• **Records supplied**
>> Start

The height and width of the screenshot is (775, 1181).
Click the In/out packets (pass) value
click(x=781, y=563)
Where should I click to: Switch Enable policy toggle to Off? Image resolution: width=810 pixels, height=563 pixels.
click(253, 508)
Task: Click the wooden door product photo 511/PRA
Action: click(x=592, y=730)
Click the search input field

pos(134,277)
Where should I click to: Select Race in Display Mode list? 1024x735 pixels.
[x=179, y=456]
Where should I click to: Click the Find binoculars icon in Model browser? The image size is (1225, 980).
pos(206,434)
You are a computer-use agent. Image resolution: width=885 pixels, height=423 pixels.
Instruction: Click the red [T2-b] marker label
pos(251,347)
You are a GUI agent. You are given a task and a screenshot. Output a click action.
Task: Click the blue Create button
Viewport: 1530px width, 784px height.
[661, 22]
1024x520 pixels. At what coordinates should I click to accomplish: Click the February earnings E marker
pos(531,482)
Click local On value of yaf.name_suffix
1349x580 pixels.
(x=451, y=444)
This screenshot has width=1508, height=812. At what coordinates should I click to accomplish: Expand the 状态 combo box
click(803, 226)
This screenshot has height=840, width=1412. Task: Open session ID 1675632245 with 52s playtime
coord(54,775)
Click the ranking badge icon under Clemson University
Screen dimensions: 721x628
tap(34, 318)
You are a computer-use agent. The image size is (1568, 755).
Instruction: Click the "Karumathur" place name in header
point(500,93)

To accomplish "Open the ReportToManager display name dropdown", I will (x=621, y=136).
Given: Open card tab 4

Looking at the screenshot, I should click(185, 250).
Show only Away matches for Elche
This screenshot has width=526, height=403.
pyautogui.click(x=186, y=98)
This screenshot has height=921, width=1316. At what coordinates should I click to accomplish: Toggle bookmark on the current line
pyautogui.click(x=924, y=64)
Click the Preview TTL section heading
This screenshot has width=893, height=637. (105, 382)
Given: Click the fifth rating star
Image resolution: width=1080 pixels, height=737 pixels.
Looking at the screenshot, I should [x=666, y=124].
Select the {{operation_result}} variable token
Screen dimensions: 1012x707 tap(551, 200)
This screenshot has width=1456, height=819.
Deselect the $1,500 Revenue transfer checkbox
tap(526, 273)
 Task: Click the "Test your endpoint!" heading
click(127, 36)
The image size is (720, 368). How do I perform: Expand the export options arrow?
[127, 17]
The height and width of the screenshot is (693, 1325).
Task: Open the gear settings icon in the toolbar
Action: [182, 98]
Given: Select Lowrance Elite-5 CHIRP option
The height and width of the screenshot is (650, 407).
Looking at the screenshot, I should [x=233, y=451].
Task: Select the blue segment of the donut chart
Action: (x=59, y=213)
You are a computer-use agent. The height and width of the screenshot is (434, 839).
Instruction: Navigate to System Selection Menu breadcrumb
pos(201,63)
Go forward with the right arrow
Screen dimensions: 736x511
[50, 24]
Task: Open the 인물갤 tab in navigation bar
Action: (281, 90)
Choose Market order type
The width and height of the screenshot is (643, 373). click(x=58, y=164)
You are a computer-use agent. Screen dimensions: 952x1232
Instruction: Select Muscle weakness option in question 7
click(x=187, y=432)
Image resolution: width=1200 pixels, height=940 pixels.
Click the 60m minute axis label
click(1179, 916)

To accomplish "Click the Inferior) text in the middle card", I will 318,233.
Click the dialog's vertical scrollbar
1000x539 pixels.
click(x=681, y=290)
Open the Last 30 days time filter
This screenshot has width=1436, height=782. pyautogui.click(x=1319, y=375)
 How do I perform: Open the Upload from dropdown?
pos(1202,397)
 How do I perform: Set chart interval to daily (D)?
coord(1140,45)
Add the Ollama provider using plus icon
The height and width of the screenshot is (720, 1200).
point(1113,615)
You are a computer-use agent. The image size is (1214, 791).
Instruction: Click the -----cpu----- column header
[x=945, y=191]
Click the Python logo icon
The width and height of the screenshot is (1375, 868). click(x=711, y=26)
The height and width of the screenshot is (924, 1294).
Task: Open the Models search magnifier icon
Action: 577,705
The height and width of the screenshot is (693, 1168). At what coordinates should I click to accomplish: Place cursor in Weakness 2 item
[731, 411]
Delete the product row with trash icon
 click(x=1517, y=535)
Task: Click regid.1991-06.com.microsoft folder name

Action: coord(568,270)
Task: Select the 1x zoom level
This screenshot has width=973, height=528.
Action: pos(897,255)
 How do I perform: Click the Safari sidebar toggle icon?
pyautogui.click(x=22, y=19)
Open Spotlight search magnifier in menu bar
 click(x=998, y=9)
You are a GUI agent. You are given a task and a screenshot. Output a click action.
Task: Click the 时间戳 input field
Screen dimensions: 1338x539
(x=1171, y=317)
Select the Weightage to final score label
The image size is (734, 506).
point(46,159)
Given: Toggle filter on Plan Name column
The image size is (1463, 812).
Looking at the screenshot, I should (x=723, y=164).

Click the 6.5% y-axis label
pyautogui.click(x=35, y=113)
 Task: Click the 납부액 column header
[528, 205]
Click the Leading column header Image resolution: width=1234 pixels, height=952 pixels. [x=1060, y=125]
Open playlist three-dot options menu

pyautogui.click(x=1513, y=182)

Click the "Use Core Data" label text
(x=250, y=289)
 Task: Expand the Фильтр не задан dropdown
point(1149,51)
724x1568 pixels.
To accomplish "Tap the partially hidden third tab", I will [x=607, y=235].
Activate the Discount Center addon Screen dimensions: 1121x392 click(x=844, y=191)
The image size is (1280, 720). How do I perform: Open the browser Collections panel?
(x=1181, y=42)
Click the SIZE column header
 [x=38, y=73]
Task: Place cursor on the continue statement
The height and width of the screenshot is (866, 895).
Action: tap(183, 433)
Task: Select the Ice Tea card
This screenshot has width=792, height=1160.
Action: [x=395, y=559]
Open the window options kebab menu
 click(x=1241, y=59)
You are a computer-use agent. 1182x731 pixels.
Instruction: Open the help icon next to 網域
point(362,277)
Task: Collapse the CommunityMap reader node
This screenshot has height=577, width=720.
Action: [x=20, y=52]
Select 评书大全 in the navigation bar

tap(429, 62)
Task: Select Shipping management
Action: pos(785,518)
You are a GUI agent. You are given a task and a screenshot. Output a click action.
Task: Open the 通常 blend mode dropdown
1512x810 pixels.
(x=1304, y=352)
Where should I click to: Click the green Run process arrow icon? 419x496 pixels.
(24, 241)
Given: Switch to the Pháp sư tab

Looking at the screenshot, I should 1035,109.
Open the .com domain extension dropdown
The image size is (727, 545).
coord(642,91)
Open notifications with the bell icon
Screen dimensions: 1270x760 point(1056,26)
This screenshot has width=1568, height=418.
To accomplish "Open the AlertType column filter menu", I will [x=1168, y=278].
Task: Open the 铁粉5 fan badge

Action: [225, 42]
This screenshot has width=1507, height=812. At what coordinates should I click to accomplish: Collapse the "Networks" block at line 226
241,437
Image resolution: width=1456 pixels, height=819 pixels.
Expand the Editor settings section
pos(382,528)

>> End

• **What you have to do**
Output all of the entries above verbatim, leaving every character unchanged.

• **Reply**
The height and width of the screenshot is (775, 1181).
Click the In/out packets (pass) value
click(x=781, y=563)
Where should I click to: Switch Enable policy toggle to Off? Image resolution: width=810 pixels, height=563 pixels.
click(253, 508)
Task: Click the wooden door product photo 511/PRA
Action: click(x=592, y=730)
Click the search input field

pos(134,277)
Where should I click to: Select Race in Display Mode list? 1024x735 pixels.
[x=179, y=456]
Where should I click to: Click the Find binoculars icon in Model browser? The image size is (1225, 980).
pos(206,434)
You are a computer-use agent. Image resolution: width=885 pixels, height=423 pixels.
Instruction: Click the red [T2-b] marker label
pos(251,347)
You are a GUI agent. You are given a task and a screenshot. Output a click action.
Task: Click the blue Create button
Viewport: 1530px width, 784px height.
[661, 22]
1024x520 pixels. At what coordinates should I click to accomplish: Click the February earnings E marker
pos(531,482)
Click local On value of yaf.name_suffix
1349x580 pixels.
(x=451, y=444)
This screenshot has width=1508, height=812. At what coordinates should I click to accomplish: Expand the 状态 combo box
click(803, 226)
This screenshot has height=840, width=1412. Task: Open session ID 1675632245 with 52s playtime
coord(54,775)
Click the ranking badge icon under Clemson University
Screen dimensions: 721x628
tap(34, 318)
You are a computer-use agent. The image size is (1568, 755).
Instruction: Click the "Karumathur" place name in header
point(500,93)

To accomplish "Open the ReportToManager display name dropdown", I will (x=621, y=136).
Given: Open card tab 4

Looking at the screenshot, I should click(185, 250).
Show only Away matches for Elche
This screenshot has width=526, height=403.
pyautogui.click(x=186, y=98)
This screenshot has height=921, width=1316. At what coordinates should I click to accomplish: Toggle bookmark on the current line
pyautogui.click(x=924, y=64)
Click the Preview TTL section heading
This screenshot has width=893, height=637. (105, 382)
Given: Click the fifth rating star
Image resolution: width=1080 pixels, height=737 pixels.
Looking at the screenshot, I should [x=666, y=124].
Select the {{operation_result}} variable token
Screen dimensions: 1012x707 tap(551, 200)
This screenshot has width=1456, height=819.
Deselect the $1,500 Revenue transfer checkbox
tap(526, 273)
 Task: Click the "Test your endpoint!" heading
click(127, 36)
The image size is (720, 368). How do I perform: Expand the export options arrow?
[127, 17]
The height and width of the screenshot is (693, 1325).
Task: Open the gear settings icon in the toolbar
Action: [182, 98]
Given: Select Lowrance Elite-5 CHIRP option
The height and width of the screenshot is (650, 407).
Looking at the screenshot, I should [x=233, y=451].
Task: Select the blue segment of the donut chart
Action: (x=59, y=213)
You are a computer-use agent. The height and width of the screenshot is (434, 839).
Instruction: Navigate to System Selection Menu breadcrumb
pos(201,63)
Go forward with the right arrow
Screen dimensions: 736x511
[50, 24]
Task: Open the 인물갤 tab in navigation bar
Action: (281, 90)
Choose Market order type
The width and height of the screenshot is (643, 373). click(x=58, y=164)
You are a computer-use agent. Screen dimensions: 952x1232
Instruction: Select Muscle weakness option in question 7
click(x=187, y=432)
Image resolution: width=1200 pixels, height=940 pixels.
Click the 60m minute axis label
click(1179, 916)

To accomplish "Click the Inferior) text in the middle card", I will 318,233.
Click the dialog's vertical scrollbar
1000x539 pixels.
click(x=681, y=290)
Open the Last 30 days time filter
This screenshot has width=1436, height=782. pyautogui.click(x=1319, y=375)
 How do I perform: Open the Upload from dropdown?
pos(1202,397)
 How do I perform: Set chart interval to daily (D)?
coord(1140,45)
Add the Ollama provider using plus icon
The height and width of the screenshot is (720, 1200).
point(1113,615)
You are a computer-use agent. The image size is (1214, 791).
Instruction: Click the -----cpu----- column header
[x=945, y=191]
Click the Python logo icon
The width and height of the screenshot is (1375, 868). click(x=711, y=26)
The height and width of the screenshot is (924, 1294).
Task: Open the Models search magnifier icon
Action: 577,705
The height and width of the screenshot is (693, 1168). At what coordinates should I click to accomplish: Place cursor in Weakness 2 item
[731, 411]
Delete the product row with trash icon
 click(x=1517, y=535)
Task: Click regid.1991-06.com.microsoft folder name

Action: coord(568,270)
Task: Select the 1x zoom level
This screenshot has width=973, height=528.
Action: pos(897,255)
 How do I perform: Click the Safari sidebar toggle icon?
pyautogui.click(x=22, y=19)
Open Spotlight search magnifier in menu bar
 click(x=998, y=9)
You are a GUI agent. You are given a task and a screenshot. Output a click action.
Task: Click the 时间戳 input field
Screen dimensions: 1338x539
(x=1171, y=317)
Select the Weightage to final score label
The image size is (734, 506).
point(46,159)
Given: Toggle filter on Plan Name column
The image size is (1463, 812).
Looking at the screenshot, I should (x=723, y=164).

Click the 6.5% y-axis label
pyautogui.click(x=35, y=113)
 Task: Click the 납부액 column header
[528, 205]
Click the Leading column header Image resolution: width=1234 pixels, height=952 pixels. [x=1060, y=125]
Open playlist three-dot options menu

pyautogui.click(x=1513, y=182)

Click the "Use Core Data" label text
(x=250, y=289)
 Task: Expand the Фильтр не задан dropdown
point(1149,51)
724x1568 pixels.
To accomplish "Tap the partially hidden third tab", I will [x=607, y=235].
Activate the Discount Center addon Screen dimensions: 1121x392 click(x=844, y=191)
The image size is (1280, 720). How do I perform: Open the browser Collections panel?
(x=1181, y=42)
Click the SIZE column header
 [x=38, y=73]
Task: Place cursor on the continue statement
The height and width of the screenshot is (866, 895).
Action: tap(183, 433)
Task: Select the Ice Tea card
This screenshot has width=792, height=1160.
Action: [x=395, y=559]
Open the window options kebab menu
 click(x=1241, y=59)
You are a computer-use agent. 1182x731 pixels.
Instruction: Open the help icon next to 網域
point(362,277)
Task: Collapse the CommunityMap reader node
This screenshot has height=577, width=720.
Action: [x=20, y=52]
Select 评书大全 in the navigation bar

tap(429, 62)
Task: Select Shipping management
Action: pos(785,518)
You are a GUI agent. You are given a task and a screenshot. Output a click action.
Task: Open the 通常 blend mode dropdown
1512x810 pixels.
(x=1304, y=352)
Where should I click to: Click the green Run process arrow icon? 419x496 pixels.
(24, 241)
Given: Switch to the Pháp sư tab

Looking at the screenshot, I should 1035,109.
Open the .com domain extension dropdown
The image size is (727, 545).
coord(642,91)
Open notifications with the bell icon
Screen dimensions: 1270x760 point(1056,26)
This screenshot has width=1568, height=418.
To accomplish "Open the AlertType column filter menu", I will [x=1168, y=278].
Task: Open the 铁粉5 fan badge

Action: [225, 42]
This screenshot has width=1507, height=812. At what coordinates should I click to accomplish: Collapse the "Networks" block at line 226
241,437
Image resolution: width=1456 pixels, height=819 pixels.
Expand the Editor settings section
pos(382,528)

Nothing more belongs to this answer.